Starlink

   / Starlink #3,231  
Down 21 minutes here in northeast PA as well.
 
   / Starlink #3,232  
19 minutes at 3:56 this afternoon, northeast NY
 
   / Starlink #3,233  
So that was the longest outage yet in my short 4 months use...
 
   / Starlink #3,234  
17 minutes 2:56 PM.
 
   / Starlink #3,235  
Every phase of our lives is becoming more and more dependent on having internet service. Sometimes I think of all the pitfalls in that (hackers, covertly designed, accidental or unforeseen interruptions in large segments of service, etc.) and I wonder if we might be a bit complacent. What an unbelievable mess we would be in if the world wide web was somehow interrupted for any extended length of time. Is that unreasonable paranoia?
 
   / Starlink #3,236  
Every phase of our lives is becoming more and more dependent on having internet service. Sometimes I think of all the pitfalls in that (hackers, covertly designed, accidental or unforeseen interruptions in large segments of service, etc.) and I wonder if we might be a bit complacent. What an unbelievable mess we would be in if the world wide web was somehow interrupted for any extended length of time. Is that unreasonable paranoia?
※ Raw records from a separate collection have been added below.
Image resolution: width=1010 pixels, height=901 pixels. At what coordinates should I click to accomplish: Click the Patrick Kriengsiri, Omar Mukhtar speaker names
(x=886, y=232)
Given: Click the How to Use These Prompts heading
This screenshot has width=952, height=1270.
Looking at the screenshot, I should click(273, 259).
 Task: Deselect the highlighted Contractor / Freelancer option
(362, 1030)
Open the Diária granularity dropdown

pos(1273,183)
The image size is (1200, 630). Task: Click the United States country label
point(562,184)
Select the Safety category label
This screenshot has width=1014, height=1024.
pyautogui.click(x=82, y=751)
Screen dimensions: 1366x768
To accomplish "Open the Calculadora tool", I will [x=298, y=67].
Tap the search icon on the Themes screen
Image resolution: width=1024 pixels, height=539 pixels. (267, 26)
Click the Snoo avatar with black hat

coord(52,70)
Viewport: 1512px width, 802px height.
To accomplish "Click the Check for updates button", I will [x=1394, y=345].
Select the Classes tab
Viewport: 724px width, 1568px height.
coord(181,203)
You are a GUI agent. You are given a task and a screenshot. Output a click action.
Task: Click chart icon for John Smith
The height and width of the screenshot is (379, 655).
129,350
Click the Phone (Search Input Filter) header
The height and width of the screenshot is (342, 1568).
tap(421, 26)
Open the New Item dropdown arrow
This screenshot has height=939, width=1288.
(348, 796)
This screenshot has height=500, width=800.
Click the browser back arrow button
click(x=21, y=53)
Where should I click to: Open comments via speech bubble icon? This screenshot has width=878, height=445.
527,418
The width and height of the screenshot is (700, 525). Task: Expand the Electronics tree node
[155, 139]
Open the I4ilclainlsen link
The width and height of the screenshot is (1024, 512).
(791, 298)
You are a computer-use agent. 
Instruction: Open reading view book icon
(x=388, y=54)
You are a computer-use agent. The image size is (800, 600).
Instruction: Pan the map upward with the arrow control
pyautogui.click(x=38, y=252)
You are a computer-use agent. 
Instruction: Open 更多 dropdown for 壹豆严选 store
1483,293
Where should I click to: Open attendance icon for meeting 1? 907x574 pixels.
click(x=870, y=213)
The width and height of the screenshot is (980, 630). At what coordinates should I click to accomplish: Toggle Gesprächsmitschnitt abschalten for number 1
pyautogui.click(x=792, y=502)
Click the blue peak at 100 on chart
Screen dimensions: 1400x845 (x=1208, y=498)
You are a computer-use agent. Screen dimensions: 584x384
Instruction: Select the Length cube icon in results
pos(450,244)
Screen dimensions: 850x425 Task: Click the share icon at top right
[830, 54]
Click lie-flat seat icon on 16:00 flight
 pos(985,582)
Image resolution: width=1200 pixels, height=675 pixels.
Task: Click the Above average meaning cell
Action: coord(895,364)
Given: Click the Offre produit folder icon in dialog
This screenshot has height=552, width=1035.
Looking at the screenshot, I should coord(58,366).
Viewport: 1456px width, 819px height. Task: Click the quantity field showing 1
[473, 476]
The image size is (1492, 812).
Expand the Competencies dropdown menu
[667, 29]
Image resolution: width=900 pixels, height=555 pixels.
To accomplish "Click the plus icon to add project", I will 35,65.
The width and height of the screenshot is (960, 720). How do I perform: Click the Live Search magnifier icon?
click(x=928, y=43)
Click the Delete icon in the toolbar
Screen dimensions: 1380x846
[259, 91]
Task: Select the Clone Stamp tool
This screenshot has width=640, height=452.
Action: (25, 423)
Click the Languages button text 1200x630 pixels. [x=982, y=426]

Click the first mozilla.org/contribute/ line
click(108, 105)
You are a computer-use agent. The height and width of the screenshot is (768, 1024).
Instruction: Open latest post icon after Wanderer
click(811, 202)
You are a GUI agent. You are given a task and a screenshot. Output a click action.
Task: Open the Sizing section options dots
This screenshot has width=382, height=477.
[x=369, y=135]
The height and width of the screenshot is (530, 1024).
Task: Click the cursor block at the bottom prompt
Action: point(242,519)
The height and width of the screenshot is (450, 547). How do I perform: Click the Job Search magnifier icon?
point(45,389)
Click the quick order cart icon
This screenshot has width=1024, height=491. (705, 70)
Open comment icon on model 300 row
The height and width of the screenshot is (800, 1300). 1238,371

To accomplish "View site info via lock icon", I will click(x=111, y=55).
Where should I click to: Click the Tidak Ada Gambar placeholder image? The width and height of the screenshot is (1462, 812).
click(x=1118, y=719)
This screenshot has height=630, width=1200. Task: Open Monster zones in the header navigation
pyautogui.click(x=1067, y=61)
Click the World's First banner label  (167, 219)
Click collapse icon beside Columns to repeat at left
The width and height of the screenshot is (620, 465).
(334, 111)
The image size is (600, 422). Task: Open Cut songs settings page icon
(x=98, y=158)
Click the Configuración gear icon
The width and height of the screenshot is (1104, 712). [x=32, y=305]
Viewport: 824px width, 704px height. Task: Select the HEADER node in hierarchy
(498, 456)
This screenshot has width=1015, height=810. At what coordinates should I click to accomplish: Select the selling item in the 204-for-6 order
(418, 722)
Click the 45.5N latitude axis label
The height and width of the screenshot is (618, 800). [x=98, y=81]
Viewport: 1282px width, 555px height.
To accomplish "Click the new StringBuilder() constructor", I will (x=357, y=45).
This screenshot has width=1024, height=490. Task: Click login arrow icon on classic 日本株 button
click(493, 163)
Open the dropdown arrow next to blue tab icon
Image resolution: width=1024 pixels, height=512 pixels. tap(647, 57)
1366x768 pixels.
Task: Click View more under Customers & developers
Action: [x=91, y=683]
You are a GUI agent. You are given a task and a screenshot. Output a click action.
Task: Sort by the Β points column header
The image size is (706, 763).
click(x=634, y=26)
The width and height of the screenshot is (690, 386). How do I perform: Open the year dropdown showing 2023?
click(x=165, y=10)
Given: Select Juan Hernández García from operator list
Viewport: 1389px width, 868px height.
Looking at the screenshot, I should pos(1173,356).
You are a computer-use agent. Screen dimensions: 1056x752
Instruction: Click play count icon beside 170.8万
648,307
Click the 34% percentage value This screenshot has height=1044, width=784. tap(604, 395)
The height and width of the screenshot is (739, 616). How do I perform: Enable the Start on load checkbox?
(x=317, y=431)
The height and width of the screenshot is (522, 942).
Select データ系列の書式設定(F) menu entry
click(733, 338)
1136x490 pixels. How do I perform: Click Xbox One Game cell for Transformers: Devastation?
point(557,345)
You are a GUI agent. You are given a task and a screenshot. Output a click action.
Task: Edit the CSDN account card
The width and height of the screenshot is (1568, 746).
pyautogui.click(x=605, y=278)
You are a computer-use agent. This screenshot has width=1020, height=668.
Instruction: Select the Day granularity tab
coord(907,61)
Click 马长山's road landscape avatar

I don't think you need to worry about a global outage. Services are sort of decentralized.
 
   / Starlink #3,237  
Every phase of our lives is becoming more and more dependent on having internet service. Sometimes I think of all the pitfalls in that (hackers, covertly designed, accidental or unforeseen interruptions in large segments of service, etc.) and I wonder if we might be a bit complacent. What an unbelievable mess we would be in if the world wide web was somehow interrupted for any extended length of time. Is that unreasonable paranoia?
There is always a distinct possibility of wide spread failure.
Either from a natural or manmade EMP event.
| EarthSky
 
   / Starlink #3,238  
Is that unreasonable paranoia?
Not at all.

Years ago, the concentration of data was called "centralized architecture." Then came "distributed networking," from suppliers like Tandem, IBM 360, and then Novell NetWare for small businesses.

Distributed networking broke through the pitfalls of centralized architecture-- including the problem of having a single failure take everything down.

Now, we are right back where things started, except the more friendly name "cloud" is used. I try to avoid cloud-based products wherever I can. And it's getting harder and harder to do that.
 
   / Starlink #3,239  
Is that unreasonable paranoia?

Definitely not. It's a valid concern. What should scare us all more than that though is a cashless society. If all our money is tied up electronically then disruption of the ability to exchange it becomes very easy to do intentionally or via an unintentional Internet outage. Similarly, the transition to all electric powered vehicles... Having all transportation being reliant upon a centralized service like electric utility is also a huge risk.

I'm far less worried about an Internet outage than I am about the others. Being unable to electronically communicate is less impactful than not being able to conduct commerce or travel.
 
   / Starlink #3,240  
I don't think you need to worry about a global outage. Services are sort of decentralized.
"Sort of" covers a lot of territory. A co-ordinated attack that took down the biggest DNS servers would wreak much havoc.